3.3. Transformation of disciplinary identity
German legal scholars mostly adopt a doctrinal orientation.48 This is the European mainstream: doctrinal work intended to guide legal practice forms the core of most disciplines in most countries, though it comes in distinctively varying guises. Other topics and scholarly outlooks can be found, but they are often seen, sometimes dismissively, as being “outside” the scope of legal scholarship. It is submitted here that within the European research area, these other topics and approaches need to become as important as the integral doctrinal mode. Here, a lot can be learnt from the American experience, its interdisciplinary openness, but also the critiques thereof.49
In order to maximize the visibility of a national system of scholarship, and even more so of an individual scholar in the European research area, basic research on core doctrinal features or interdisciplinary and theoretically informed work is essential. It is only such projects that can stand a chance before the European Research Council. Doctrinal contributions that delve into the details of the law of a member state and which are meant for the day-to-day work of practitioners, i.e. the vast majority of legal works, have dim prospects in this respect.

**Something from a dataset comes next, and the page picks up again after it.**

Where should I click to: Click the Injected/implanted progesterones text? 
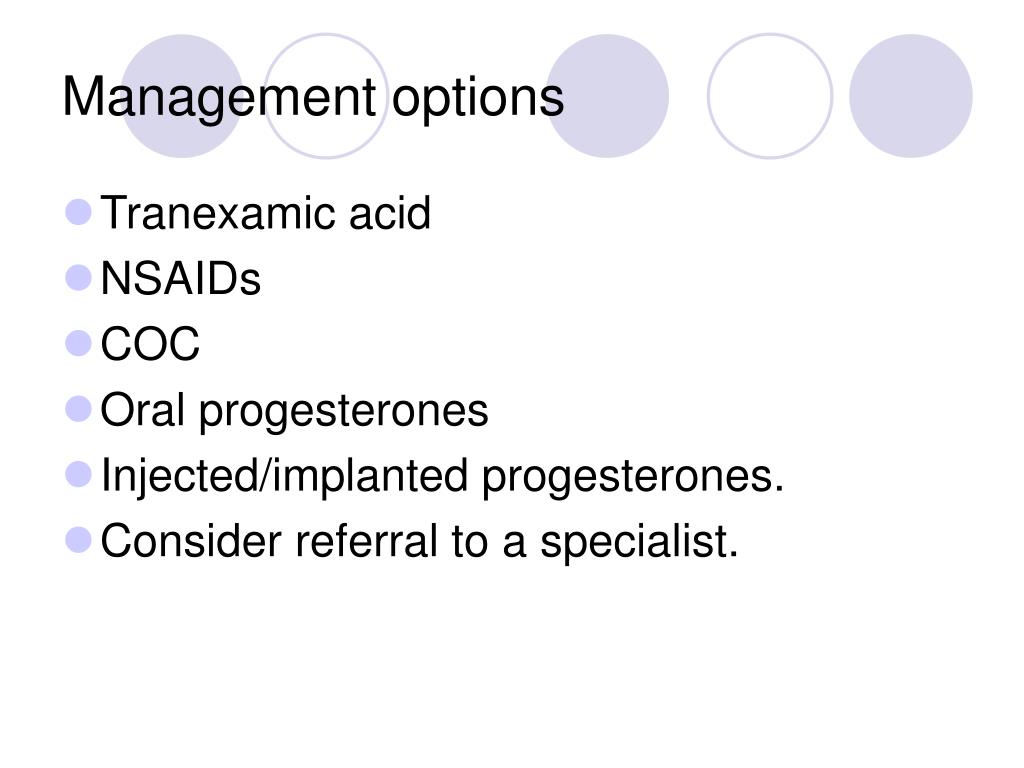(x=443, y=476)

They are usually too densely interwoven with their specific national legal material.
Apart from doctrinal analysis, empirical, theoretical, and critical examination of the law, but also essayistic speculation, are needed for a vibrant discipline. Such scholarship cannot limit itself to doctrinal terminology but needs to employ research interests, concepts, theories, and methods from other disciplines and must be linked to larger cultural debates. This pluralization has a transforming character: It follows that scholarship is no longer shaped by a single, so-called “legal method.”50 This new approach will in turn transform the disciplinary identity, i.e. what it means to be a scholar and what one is expected to do in order to become one.
The disciplinary identity is not only affected by such a pluralization. In many legal systems, individual legal sub-disciplines have established themselves through concentrating on a specific legal segment to the exclusion of other subjects. They have each found a distinctive characteristic, as is shown by a largely standardized approach in the leading textbooks: constitutional law, administrative law, criminal law, private law, international law, European law.

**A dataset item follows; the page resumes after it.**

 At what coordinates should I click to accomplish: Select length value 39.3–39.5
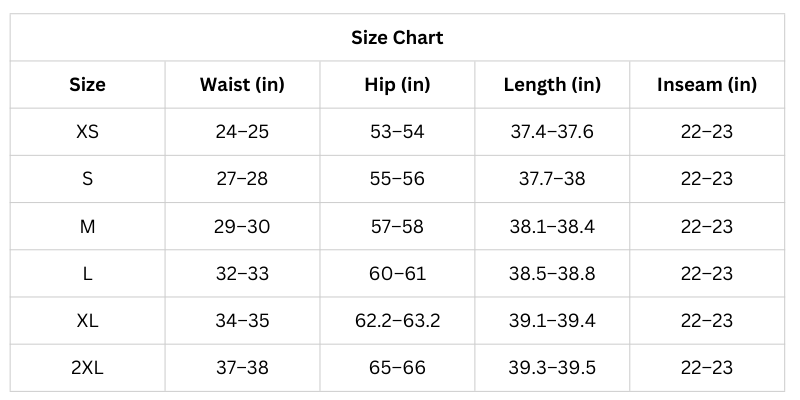(552, 368)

This strict compartmentalization is already challenged by the constitutionalization of the legal system.51 Compartmentalization is further cast into doubt by the development of the European legal area which presents an increasing need for dealing with certain topics in a way that crosses disciplinary borders. For example, many topics important to a practitioner possess both a domestic and an EU law aspect. A scholar who only focuses on domestic law becomes increasingly old-fashioned, even outdated. This transformation also affects traditional identities of given disciplines. Two aspects particularly stand out in that regard.

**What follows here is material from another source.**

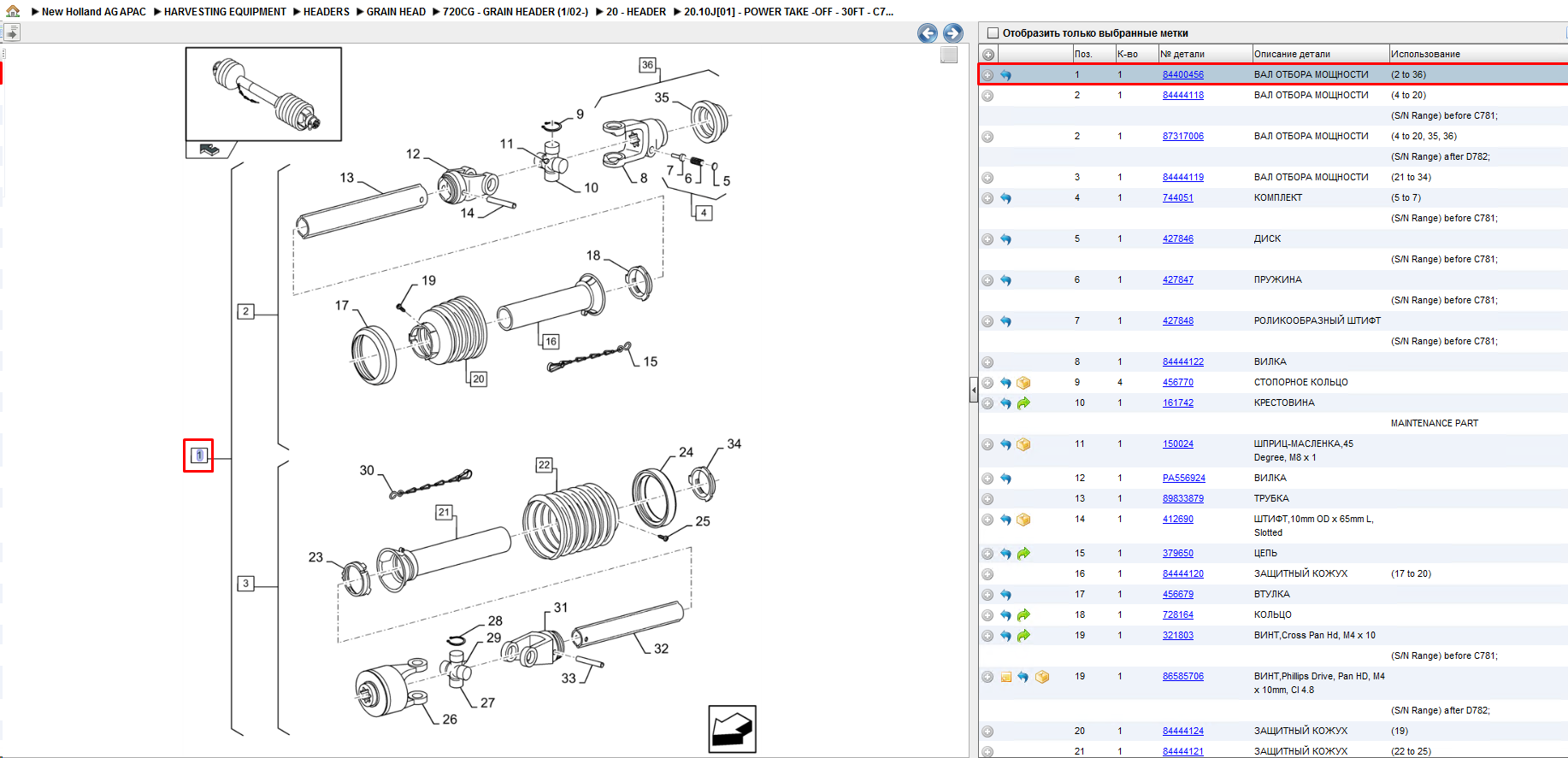Click package icon on part 456770 row
The height and width of the screenshot is (758, 1568).
(1023, 383)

First, the Europeanization of such identities is inevitable. While a thick layer of European law covers many issues today, we are still far from common scholarship. Such common scholarship is nonexistent even with respect to Union law.52 A truly European space of scholarship is currently only in its very beginnings; most jurists understand themselves first and foremost with regard to their respective national law and the corresponding scientific community. This is hardly a compelling vision for a future collective orientation. If the European legal area is to live up to well justified standards of legal rationality formulated in the twentieth century with regard to national law, there is a patent need for intensive academic collaboration. It cannot be achieved solely by and within the national areas.53 What is needed is a European academic community, and such a community demands, as the very term indicates, a corresponding identity of its members. There is still a long and arduous way to its achievement, not least because of the question of language, the deep fragmentation, and the lack of transparency regarding research and publication patterns; in short, due to the diversity within the European area of research and law altogether. There are a variety of national academic styles and cultures, which greatly complicate a common discussion in a common area. There are scattered proposals on how to improve the situation. One is the foundation of a European Law Institute,54 modeled on the example of the American Law Institute.55 It intends to foster common scholarship as well as help create an association of European scholars. The European Society of International Law provides a shining example of how that can be achieved. Probably the fastest way to influence the development of the disciplines is through the description of academic positions for young scholars: if comparative legal analysis, publications in various languages, and intense collaboration in transnational settings are mentioned as plusses, or even as requirements, the smart will adapt quickly.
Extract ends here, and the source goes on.